Revolution as a Social Instrument of Political Change
The Europe of absolute monarchy, whether in its classical or enlightened versions, could not prevent the disadvantaged classes (initially the bourgeoisie, and, century later, the proletariat) from seeking to take on the privileged classes dominant under the old order and to transform the economic, social and political structure of their states in their favor.
12.1.1 The Example of Prussian Social Inflexibility
It is significant that even a monarch as enlightened and capable as Frederick the Great of Prussia did virtually nothing to forge a more egalitarian society. As we know, Frederick clearly applied the principles of the Aufklarung (Enlightenment), promoted education for the people, abolished torture, streamlined the administration of justice, and put his jurists to work drafting an organized code of laws.
In the social sphere, however, he was a staunch defender of the existing order. In Prussia, in Eastern Germany (Brandenburg) and in the Ostelbien (lands lying to the east of the River Elbe) only the nobles and great landowners, known as Junkers (from the German juncherre, meaning “young gentleman”, or “son of a landowner”) were able to serve the state in public offices and positions.[569] [570] The burghers of the towns were engaged in industry or were merchants, while the peasants worked the lands of nobles, who stood as the authorities controlling the justice and administrative system.
Under this system, no one had the right to transcend the class or social group into which he was born. The son of a nobleman was forbidden from being a merchant, and that of a merchant could not work as a peasant. The alliance between the monarchy and the Prussian aristocracy would ultimately prove disastrous for the German state, as it significantly delayed the fall of the autocratic regime and slowed its move towards the kind of liberal regime which prevailed in Europe after 1848.

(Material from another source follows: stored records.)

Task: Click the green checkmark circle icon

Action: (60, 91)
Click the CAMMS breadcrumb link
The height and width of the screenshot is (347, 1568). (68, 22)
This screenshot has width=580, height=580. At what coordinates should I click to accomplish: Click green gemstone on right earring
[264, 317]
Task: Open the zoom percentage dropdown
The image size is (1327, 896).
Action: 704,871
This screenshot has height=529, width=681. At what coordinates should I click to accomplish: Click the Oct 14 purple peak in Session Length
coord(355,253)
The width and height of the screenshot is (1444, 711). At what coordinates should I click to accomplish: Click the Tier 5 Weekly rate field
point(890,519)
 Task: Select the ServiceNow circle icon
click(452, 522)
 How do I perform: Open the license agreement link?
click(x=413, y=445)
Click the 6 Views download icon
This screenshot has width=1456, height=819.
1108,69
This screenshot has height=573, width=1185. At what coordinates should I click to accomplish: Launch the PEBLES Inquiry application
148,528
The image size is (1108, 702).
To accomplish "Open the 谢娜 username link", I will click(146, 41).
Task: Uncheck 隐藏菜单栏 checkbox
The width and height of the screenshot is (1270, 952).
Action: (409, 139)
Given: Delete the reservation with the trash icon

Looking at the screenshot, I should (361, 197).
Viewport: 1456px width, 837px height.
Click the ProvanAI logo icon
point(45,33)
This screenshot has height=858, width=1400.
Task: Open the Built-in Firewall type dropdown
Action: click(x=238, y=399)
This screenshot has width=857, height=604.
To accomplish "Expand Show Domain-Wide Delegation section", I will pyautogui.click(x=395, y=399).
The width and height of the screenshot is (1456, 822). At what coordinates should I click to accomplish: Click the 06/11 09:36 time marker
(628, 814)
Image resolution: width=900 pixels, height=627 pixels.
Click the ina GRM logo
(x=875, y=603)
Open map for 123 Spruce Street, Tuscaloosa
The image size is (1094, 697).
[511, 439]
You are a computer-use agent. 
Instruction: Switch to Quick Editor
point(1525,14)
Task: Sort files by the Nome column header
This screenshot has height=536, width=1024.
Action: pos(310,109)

In fact, the parliamentary system would not appear in Germany until the Weimar Republic (1919-1933), whose constitution, significantly, still upheld the principle of the supremacy of the executive, inherited from the Prussian Constitution of 1850, specifically, in its famous Article 48, which allowed the government to seize full power “when overall security and the maintenance of order in the German Reich were in danger”. The article would be invoked frequently after 1930 by Chancellor Heinrich Briming. In fact, Adolf Hitler would employ it to legitimize the establishment of his dictatorship after 1933.412.1.2 The English Case: The Gradual Transformation
of a Political Constitution
The case of the UK, and, specifically England, stands in stark contrast to that of Prussia. As we know, the process of English social transformation began in the sixteenth century when the Tudors unconditionally supported the enrichment and rise of a merchant and financial class which ended up merging with the old nobility, thereby yielding the new English governing class, the gentry, 200 years earlier than the development of any comparable group in France. The truly significant aspect from the point of view of constitutional history is that ever since then the representatives of this new “aristocracy” began to exercise, through Parliament, a decisive influence on the kingdom’s policies. This is why, with the exception of the two English revolutions of the seventeenth century, there was no drastic regime change in England, but rather a gradual adaptation to new circumstances. The participation of English society in the government of the kingdom, as we saw in the last chapter, was decisively bolstered through the progressive expansion of the franchise between 1832 and 1928. The gentry proved flexible enough to gradually expand its social base—though this did not keep the U.K. from featuring a highly pronounced class structure into the early twentieth century.[571] The English elite continued to be educated at select institutions such as the “public schools” of Harrow and Eton, and the universities of Oxford and Cambridge.[572]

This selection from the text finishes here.